Monday, July 1, 2013

Unit testing Azure Table Storage Queries

I was thinking about how to Unit Test queries to Azure Table Storage. My first thought was to create a shim on the TableServiceContext object that will intercept queries and return what I want instead. In some cases this is fine, but there are some cases where I'd really like to test whether the LINQ query I wrote is correct or not. For this, what I really wanted was the ability to create an IEnumerable object that contained the "contents" of my "table" for testing, then write a query that would filter my IEnumerable the same way the Azure Table Storage API would filter my real entities. Most of the solutions available online operate on the assumption that you will create the return value from the query before calling into the shim.
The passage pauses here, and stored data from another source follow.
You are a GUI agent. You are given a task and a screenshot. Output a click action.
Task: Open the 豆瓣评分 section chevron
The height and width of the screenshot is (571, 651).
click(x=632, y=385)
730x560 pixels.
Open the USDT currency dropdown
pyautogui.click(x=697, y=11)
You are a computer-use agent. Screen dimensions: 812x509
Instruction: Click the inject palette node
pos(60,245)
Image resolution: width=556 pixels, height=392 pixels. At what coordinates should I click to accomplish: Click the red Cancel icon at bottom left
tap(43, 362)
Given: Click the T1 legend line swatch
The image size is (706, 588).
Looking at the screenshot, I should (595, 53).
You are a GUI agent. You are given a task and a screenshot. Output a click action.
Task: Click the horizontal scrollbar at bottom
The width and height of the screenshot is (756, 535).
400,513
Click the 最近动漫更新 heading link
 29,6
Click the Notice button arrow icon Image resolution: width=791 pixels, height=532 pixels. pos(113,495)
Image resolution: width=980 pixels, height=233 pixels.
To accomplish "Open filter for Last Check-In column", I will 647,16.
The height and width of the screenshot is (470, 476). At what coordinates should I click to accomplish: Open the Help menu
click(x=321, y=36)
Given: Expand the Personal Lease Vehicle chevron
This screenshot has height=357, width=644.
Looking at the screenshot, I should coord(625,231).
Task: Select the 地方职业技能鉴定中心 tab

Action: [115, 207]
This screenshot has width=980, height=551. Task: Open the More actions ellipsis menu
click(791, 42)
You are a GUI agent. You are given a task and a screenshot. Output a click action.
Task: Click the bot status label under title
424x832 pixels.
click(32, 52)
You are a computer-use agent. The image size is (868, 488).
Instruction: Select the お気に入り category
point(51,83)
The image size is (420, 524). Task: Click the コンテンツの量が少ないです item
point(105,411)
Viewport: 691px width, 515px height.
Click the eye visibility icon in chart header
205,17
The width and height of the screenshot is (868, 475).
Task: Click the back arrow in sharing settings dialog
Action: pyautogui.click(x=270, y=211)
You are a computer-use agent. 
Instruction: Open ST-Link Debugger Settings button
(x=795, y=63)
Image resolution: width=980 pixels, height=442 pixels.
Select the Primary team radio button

This is fine for testing the run up to the query, and testing the code that happens after, but it does little to make sure the query itself is correct.

I set out to create a shim that would take an IEnumerable and filter it as though it were the results in Azure Tables. This is not a perfect reproduction of the Azure environment, but it works for many purposes. The main problem with this is that the CreateQuery<T> method in TableServiceContext returns a DataServiceQuery<T> object, which is not easily shimmed. However, if you are using a CloudTableQuery<T> object in your queries you can Shim the Execute method to get the outcome you want.

The really tricky part was how to run the query on your IEnumerable instead of the actual table. It turns out that one of the properties exposed by the IQueryable interface is Expression, which returns the expression being used to filter the query. In a CloudTableQuery and DataServiceQuery object, the Expression is of the data type MethodCallExpression. A little digging in the tree (by checking the Arguments property of the Expression) and you will find that somewhere in there is an Expression whose specific type is UnaryExpression. This is the actual expression that will be used to filter the results. In Azure, that means it will be converted to the filter string that's included in the REST query, but there's no reason we can't apply it to our own IEnumerable instead.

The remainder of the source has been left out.